__Requisitos da tarefa__. Dê continuidade ao texto sobre a análise de carbamato de etila em bebidas, começando logo depois da última frase dele.

Procurou-se diversificar as origens das bebidas, segundo a importância de cada Estado produtor (em volume e tradição de produção) e a disponibilidade dos produtos. Os resultados encontrados para os Estados de São Paulo, Rio de Janeiro e Ceará podem não refletir o quadro real, em virtude da baixa representatividade do número de amostras analisadas.

Para cada uma das marcas foram obtidas duas amostras, de diferentes lotes, para análise, em duplicata, do teor de carbamato de etila.

A análise de acidez volátil foi realizada, conforme metodologia descrita pelo Ministério da Agricultura, Pecuária e Abastecimento, em duplicata (Brasil, 1986). O grau alcoólico foi determinado pelo método de densitometria, em picnômetro de vidro, conforme metodologia descrita pelo Ministério da Agricultura, Pecuária e Abastecimento (Brasil, 2005). Os picnômetros foram calibrados com água destilada, a 20 ºC, e os dados coletados em duplicata. A partir da densidade foi determinado o grau alcoólico, segundo a tabela de conversão presente na metodologia (Brasil, 2005).

Para a quantificação de carbamato de etila, foi empregada a metodologia proposta por Andrade-Sobrinho et al. (2002). Foi empregado o método de padronização externa, em sistema de cromatografia gasosa, acoplada a espectrometria de massa (CG/EM), utilizando-se o modo MSI (Monitoramento Seletivo de Íons) para a quantificação.

__Informações fornecidas__.
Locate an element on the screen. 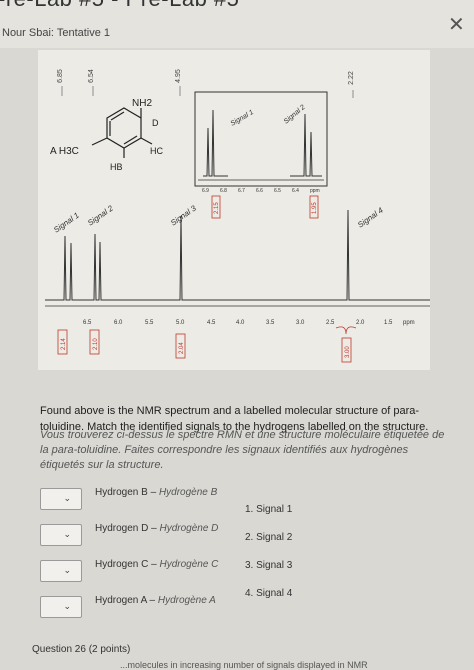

__Resultado da tarefa__.
As análises foram realizadas em cromatógrafo a gás, acoplado a um espectrômetro de massas (Shimadzu, modelo QP 5000), biblioteca Wiley 229; equipado com injetor automático split/splitless (Shimadzu, modelo, AOC-17), a 220 ºC, coluna cromatográfica capilar de fase polar Supelcowax - 10 (30 m X 0,25 mm di X 0,25 µm filme), com programação de temperatura iniciando em 90 ºC (permanência: 2 minutos), elevada a uma taxa de 10 ºC/min até 150 ºC (permanência: 2 minutos), e, então, elevada a uma taxa de 25,0 ºC/min até 220 ºC, mantidos por 4,20 min. A temperatura da interface entre CG/EM foi de 220 ºC. Foi usado o Hélio como gás de arraste (fluxo de 1,5 mL/min), injeção em modo splitless, sendo injetado 1 ìL de amostra de forma direta. O espectrômetro de massas, com fonte de íons de impacto de elétrons a 70 eV, foi operado no modo MSI, sendo selecionados para monitoramento os íons m/z 62, 74 e 89.

A partir de uma solução estoque de carbamato de etila a 1 mg/mL em etanol/água (40:60 v/v), foram preparadas as soluções-padrão para a construção da curva (0 – 0,4762 ng/µL). A quantificação foi realizada pela interpolação em curva padrão cujo coeficiente de correlação foi de 0,9939.

Realizou-se análise comparativa das médias pelo teste T de student e pelo teste Tukey, a 5% de probabilidade, por meio do pacote estatístico Sistemas de Análises Estatísticas – SAEG (2007).

RESULTADOS E DISCUSSÃO

Os resultados para cada uma das amostras analisadas encontram-se na Tabela 1.

De acordo com a Tabela 1, para acidez volátil, o valor máximo foi de 677,5 e o valor mínimo de 17,7, em mg ácido acético/100 mL de álcool anidro. Das 75 marcas analisadas, 24 (32%) apresentaram acidez volátil acima do limite oficial máximo, que é de 150 miligramas de ácido acético por 100 mililitros de álcool anidro (Brasil, 2005).

Com relação ao teor de carbamato de etila, os resultados obtidos variaram de 20 a 948 µg/L e apenas 10 (13,3%) bebidas apresentaram teores de carbamato de etila abaixo de 150 µg/L, valor considerado aceitável pela legislação vigente (Brasil, 2005). Destas, duas foram destiladas em coluna de aço inoxidável e, oito em alambique de cobre. Destas bebidas, seis eram registradas e quatro não registradas (Tabela 1).

Valores acima do permitido pela legislação vigente para carbamato de etila foram encontrados por Barcelos et al. (2007), em amostras produzidas na região do Vale do Jequitinhonha, Estado de Minas Gerais. Os resultados encontrados para amostras provenientes das regiões Sul e Zona da Mata mostraram-se de acordo com a legislação e não diferiram significativamente entre si.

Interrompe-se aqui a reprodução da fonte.